EXERCISE REQUIREMENTS ▸ How many lines in the data below contain the string "blade"? Reply with the number only.

Saved entries:
- - -

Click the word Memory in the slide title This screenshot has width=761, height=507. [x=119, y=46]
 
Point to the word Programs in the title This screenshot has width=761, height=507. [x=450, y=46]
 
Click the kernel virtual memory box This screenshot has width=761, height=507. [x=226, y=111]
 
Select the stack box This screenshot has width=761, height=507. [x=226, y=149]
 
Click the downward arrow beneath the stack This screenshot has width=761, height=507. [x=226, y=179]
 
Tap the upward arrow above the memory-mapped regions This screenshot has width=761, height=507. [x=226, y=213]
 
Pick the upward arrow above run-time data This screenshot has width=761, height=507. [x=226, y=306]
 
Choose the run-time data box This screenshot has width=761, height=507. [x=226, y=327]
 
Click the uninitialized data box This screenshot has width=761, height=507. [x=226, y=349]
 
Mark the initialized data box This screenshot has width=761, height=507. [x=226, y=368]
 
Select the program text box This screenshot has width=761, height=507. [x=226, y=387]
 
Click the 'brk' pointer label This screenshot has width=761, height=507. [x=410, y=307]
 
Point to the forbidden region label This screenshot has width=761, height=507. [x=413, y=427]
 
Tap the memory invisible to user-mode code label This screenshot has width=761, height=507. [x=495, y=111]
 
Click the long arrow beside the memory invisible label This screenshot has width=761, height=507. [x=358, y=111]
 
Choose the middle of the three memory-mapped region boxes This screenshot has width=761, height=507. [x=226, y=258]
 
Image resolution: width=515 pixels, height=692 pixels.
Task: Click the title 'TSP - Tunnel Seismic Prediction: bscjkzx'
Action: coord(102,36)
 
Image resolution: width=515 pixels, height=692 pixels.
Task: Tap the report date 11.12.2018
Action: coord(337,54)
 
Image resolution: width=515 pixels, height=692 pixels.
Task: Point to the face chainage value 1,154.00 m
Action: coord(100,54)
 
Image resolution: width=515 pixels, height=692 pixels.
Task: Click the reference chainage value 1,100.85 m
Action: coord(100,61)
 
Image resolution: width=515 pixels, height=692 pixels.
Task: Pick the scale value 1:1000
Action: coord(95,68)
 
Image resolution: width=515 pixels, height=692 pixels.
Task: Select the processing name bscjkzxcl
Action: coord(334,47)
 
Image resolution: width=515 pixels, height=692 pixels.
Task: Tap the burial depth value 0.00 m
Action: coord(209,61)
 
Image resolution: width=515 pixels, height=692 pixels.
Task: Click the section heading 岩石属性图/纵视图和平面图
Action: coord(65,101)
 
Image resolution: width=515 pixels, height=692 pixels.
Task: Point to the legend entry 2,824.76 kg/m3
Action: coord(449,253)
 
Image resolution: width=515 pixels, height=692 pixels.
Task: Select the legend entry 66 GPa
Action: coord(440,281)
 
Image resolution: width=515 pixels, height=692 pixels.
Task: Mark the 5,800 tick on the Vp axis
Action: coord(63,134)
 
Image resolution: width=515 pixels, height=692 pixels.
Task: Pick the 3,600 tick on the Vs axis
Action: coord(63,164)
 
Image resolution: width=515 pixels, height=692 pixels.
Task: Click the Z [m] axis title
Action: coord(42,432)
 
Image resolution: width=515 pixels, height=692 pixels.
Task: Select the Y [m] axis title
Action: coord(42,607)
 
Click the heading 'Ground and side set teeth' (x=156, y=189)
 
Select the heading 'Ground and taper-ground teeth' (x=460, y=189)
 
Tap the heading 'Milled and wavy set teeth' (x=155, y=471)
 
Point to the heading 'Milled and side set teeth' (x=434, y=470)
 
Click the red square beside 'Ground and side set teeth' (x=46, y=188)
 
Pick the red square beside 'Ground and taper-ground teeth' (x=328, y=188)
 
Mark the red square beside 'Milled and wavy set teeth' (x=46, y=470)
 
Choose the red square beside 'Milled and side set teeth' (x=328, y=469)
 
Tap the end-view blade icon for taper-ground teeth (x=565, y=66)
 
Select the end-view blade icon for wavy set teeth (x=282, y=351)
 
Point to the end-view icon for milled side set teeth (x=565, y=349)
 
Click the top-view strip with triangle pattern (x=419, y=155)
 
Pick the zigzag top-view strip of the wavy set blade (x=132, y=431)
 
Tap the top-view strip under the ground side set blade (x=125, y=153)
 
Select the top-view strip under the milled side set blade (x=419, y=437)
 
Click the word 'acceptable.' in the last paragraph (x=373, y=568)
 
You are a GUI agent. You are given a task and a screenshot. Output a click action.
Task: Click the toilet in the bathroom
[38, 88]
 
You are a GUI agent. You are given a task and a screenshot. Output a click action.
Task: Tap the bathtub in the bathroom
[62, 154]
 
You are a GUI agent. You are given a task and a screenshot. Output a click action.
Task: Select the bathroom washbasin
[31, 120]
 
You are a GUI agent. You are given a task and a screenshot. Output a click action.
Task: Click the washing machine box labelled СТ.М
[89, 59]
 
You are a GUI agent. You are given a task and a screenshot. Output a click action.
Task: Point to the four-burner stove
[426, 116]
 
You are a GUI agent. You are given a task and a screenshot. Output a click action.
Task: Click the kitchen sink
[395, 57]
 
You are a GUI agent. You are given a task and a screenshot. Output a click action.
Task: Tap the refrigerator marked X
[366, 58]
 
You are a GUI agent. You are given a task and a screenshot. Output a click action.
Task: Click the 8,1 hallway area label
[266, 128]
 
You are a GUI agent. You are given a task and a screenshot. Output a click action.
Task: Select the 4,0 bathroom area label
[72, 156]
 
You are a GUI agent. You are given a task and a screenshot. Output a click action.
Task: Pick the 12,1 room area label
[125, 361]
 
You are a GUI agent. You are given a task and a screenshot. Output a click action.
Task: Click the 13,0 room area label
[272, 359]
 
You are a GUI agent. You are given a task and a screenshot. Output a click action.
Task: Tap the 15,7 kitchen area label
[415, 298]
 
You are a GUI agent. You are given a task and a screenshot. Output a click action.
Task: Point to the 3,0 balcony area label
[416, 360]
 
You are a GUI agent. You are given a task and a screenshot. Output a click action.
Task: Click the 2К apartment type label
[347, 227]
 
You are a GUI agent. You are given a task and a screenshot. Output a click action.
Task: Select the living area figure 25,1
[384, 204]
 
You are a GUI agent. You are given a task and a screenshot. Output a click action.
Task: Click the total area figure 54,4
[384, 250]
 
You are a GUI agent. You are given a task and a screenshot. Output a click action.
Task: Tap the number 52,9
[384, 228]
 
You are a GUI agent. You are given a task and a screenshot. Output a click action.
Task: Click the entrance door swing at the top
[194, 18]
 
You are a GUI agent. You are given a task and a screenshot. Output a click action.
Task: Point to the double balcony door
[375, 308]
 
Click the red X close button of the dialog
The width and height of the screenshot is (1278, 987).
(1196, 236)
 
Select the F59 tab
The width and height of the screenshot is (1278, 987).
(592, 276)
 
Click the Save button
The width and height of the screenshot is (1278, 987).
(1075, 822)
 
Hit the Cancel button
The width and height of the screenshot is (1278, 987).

- - -

SOLUTION ▸ 5